Personal information
- Full name: Henry Perkins
- Born: 10 December 1832 Sawston, Cambridgeshire, England
- Died: 6 May 1916 (aged 83) New Barnet, Hertfordshire, England
- Batting: Right-handed
- Bowling: Right-arm underarm slow
- Relations: John Perkins (brother)

Domestic team information
- 1854: Cambridge University
- 1857–1866: Cambridgeshire
- 1857–1868: Marylebone Cricket Club

Career statistics
| Competition | First-class |
| Matches | 28 |
| Runs scored | 370 |
| Batting average | 9.25 |
| 100s/50s | –/– |
| Top score | 36 |
| Balls bowled | 946 |
| Wickets | 30 |
| Bowling average | 18.07 |
| 5 wickets in innings | 2 |
| 10 wickets in match | – |
| Best bowling | 5/48 |
| Catches/stumpings | 15/– |
- Source: Cricinfo, 26 April 2021

= Henry Perkins (cricketer) =

English lawyer, cricketer, and administrator

Henry Perkins (10 December 1832 – 6 May 1916) was an English lawyer, cricketer and cricket administrator. He played first-class cricket for Cambridge University, Cambridge Town Club (aka Cambridgeshire), Marylebone Cricket Club (MCC) and various amateur sides between 1854 and 1868, and he was the secretary of the MCC from 1876 to 1898. He was born at Sawston, Cambridgeshire, and died at New Barnet, then in Hertfordshire.

The son of the curate of Sawston, Perkins was educated at Bury St Edmunds and at Trinity College, Cambridge. His father died when he was five years old, but at seven he inherited an estate at Thriplow, Cambridgeshire. He was at Cambridge University from the autumn of 1850, but appeared in important cricket only in his later years there, and his sole first-class match for the first team was the 1854 University Match against Oxford University; at the end of the first day in this game Cambridge, already facing a first-innings deficit of 68, had lost seven wickets for just 13 runs in their second innings, but on the second morning Perkins made 27 out of a final total of 60.

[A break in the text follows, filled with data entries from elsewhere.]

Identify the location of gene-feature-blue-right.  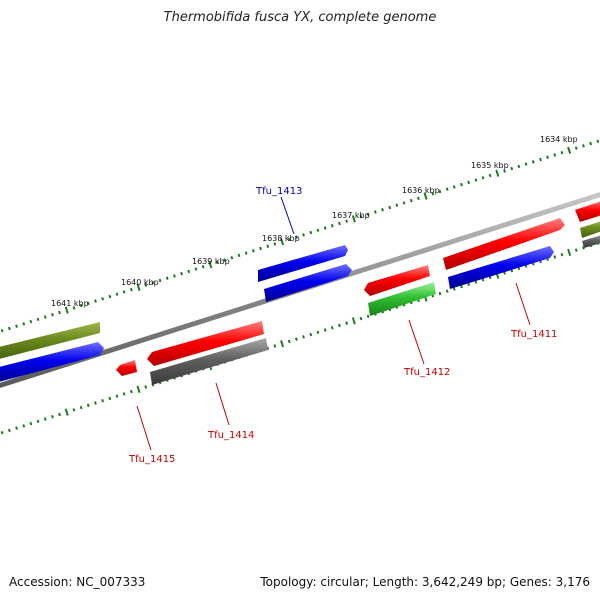
(501, 268).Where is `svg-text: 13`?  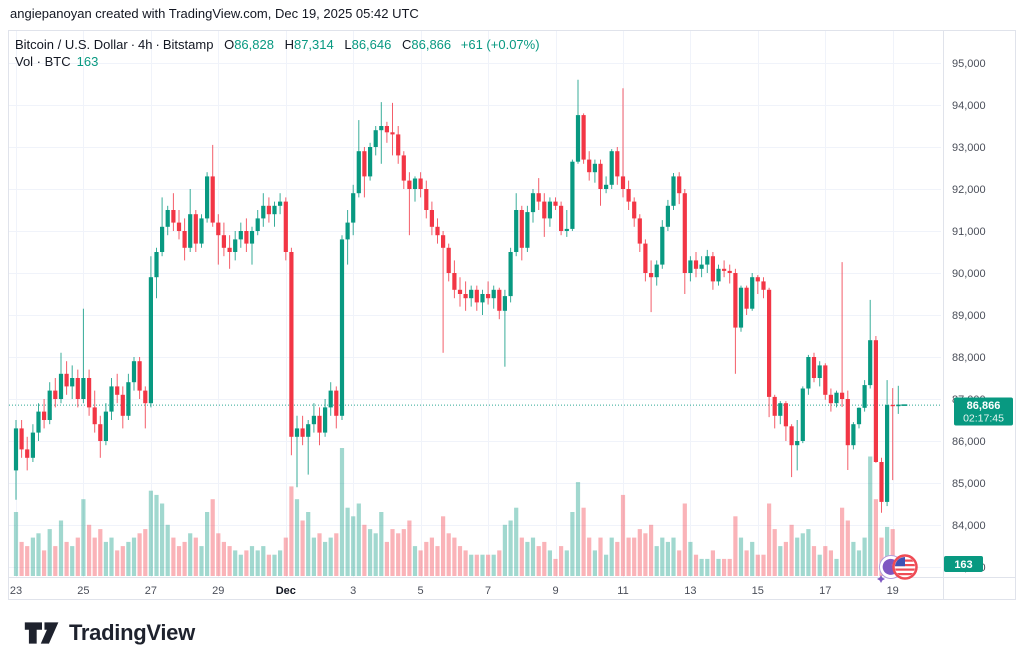 svg-text: 13 is located at coordinates (690, 591).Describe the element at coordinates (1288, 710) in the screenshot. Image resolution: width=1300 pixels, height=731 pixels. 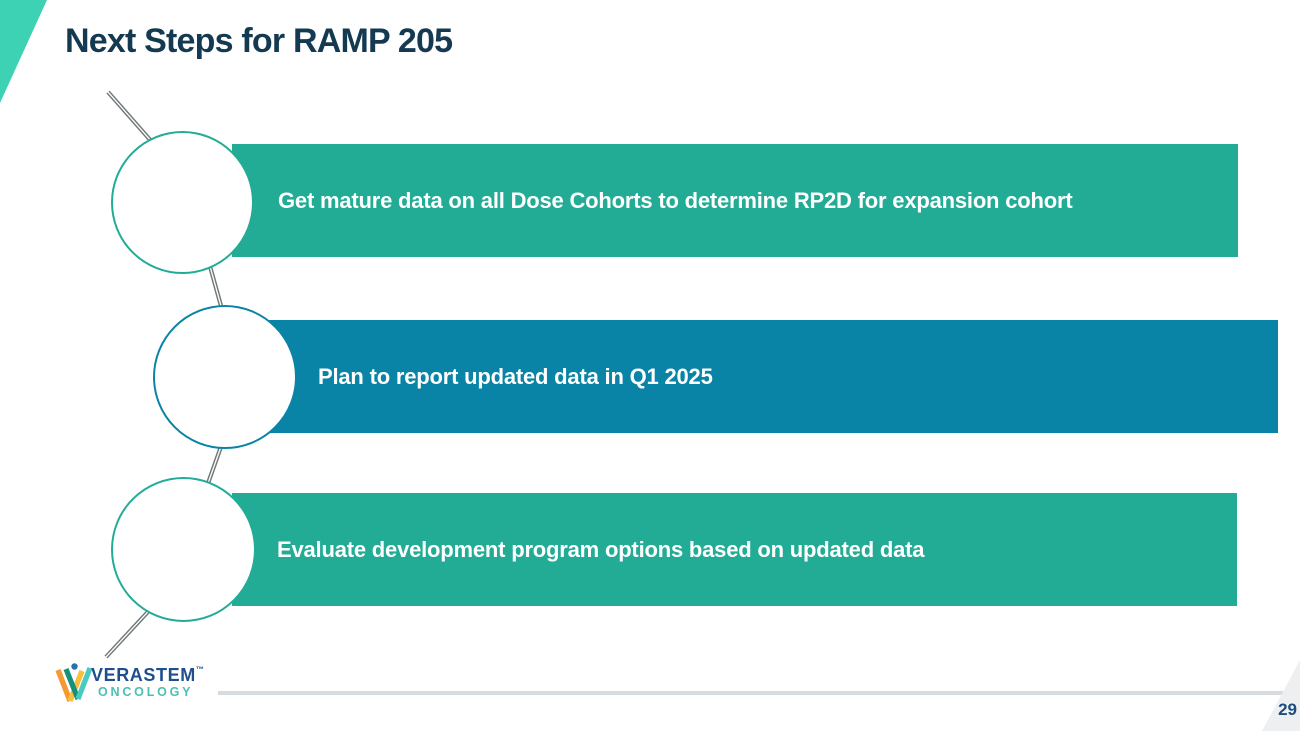
I see `page-number: 29` at that location.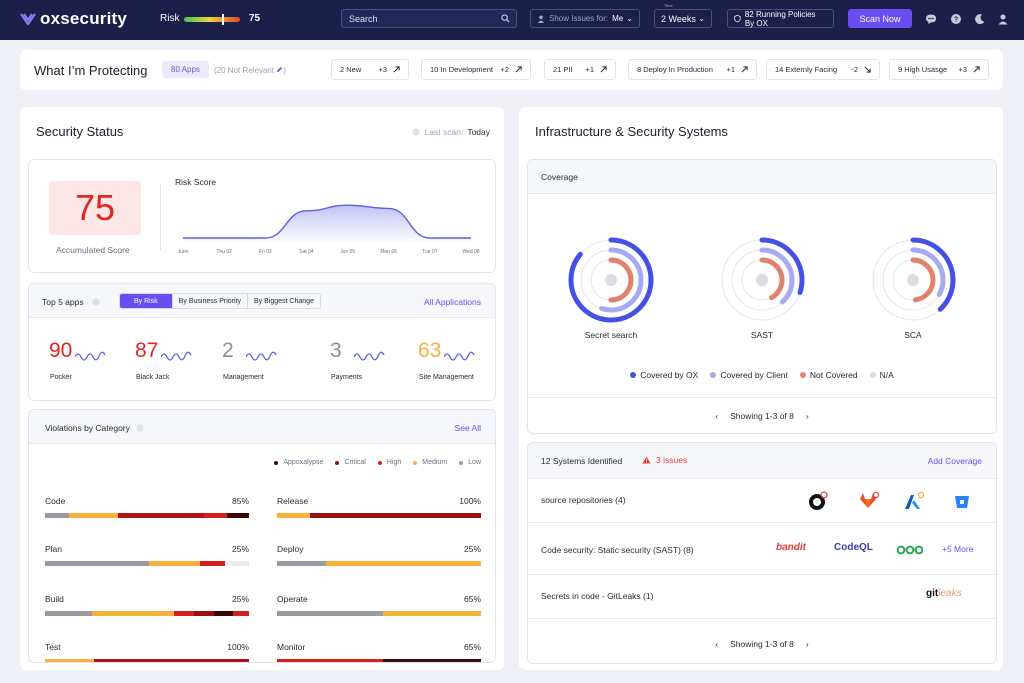 This screenshot has height=683, width=1024. What do you see at coordinates (146, 301) in the screenshot?
I see `tab-by-risk: By Risk` at bounding box center [146, 301].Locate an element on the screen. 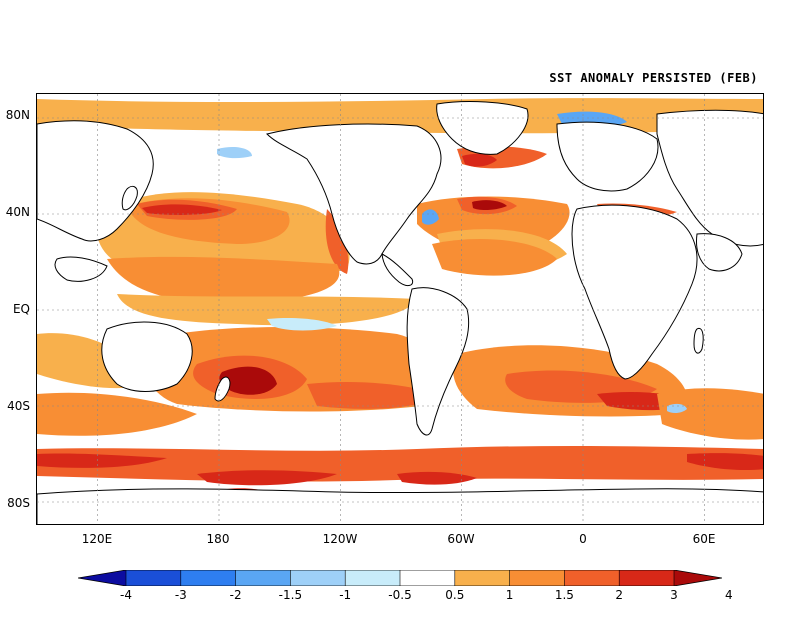 This screenshot has height=618, width=800. anom-s-indian-east is located at coordinates (710, 414).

Leaving Cambridge with a Bachelor of Arts degree in 1854 – converted to a Master of Arts in 1857 – Perkins qualified as a barrister at the Inner Temple and was called to the bar in 1858, practising on the Norfolk Circuit. He played intermittent first-class cricket matches from 1856 to 1868, appearing most regularly for the Cambridgeshire county team, which was first-class in some games until the late 1860s, and where he also acted as honorary secretary. A lower-order, sometimes tail-end, right-handed batsman and a right-arm underarm lob bowler, his best bowling came in an 1862 Cambridgeshire match against Nottinghamshire, taking five second innings wickets (out of seven that fell) for just 48 runs. He had earlier taken five wickets for 83 runs for the "Gentlemen of the North" against the "Gentlemen of the South" in a match in 1859 and in this game he also scored 36 in the first innings, which was his highest first-class score.

Perkins became secretary of the MCC in 1876 and remained in the post for 22 years; he instituted the annual meeting of the county club secretaries at which the fixture list was agreed, with the counties that achieved a threshold number of home and away fixtures qualifying from 1890 for the County Championship. At his retirement in 1898, when he was succeeded by Francis Lacey, he was voted an annual pension of £400 a year and given life membership. MCC membership doubled from 2,000 to 4,000 during his tenure, and he was also responsible for a written history of the club at its centenary in 1887. He was also an author in his legal career, acting as editor of Dixon's Law of the Farm.

In 1855, Perkins married Blanche, daughter of Charles Fiddey; three of their sons also attended Cambridge University. His brother, John, was also a first-class cricketer.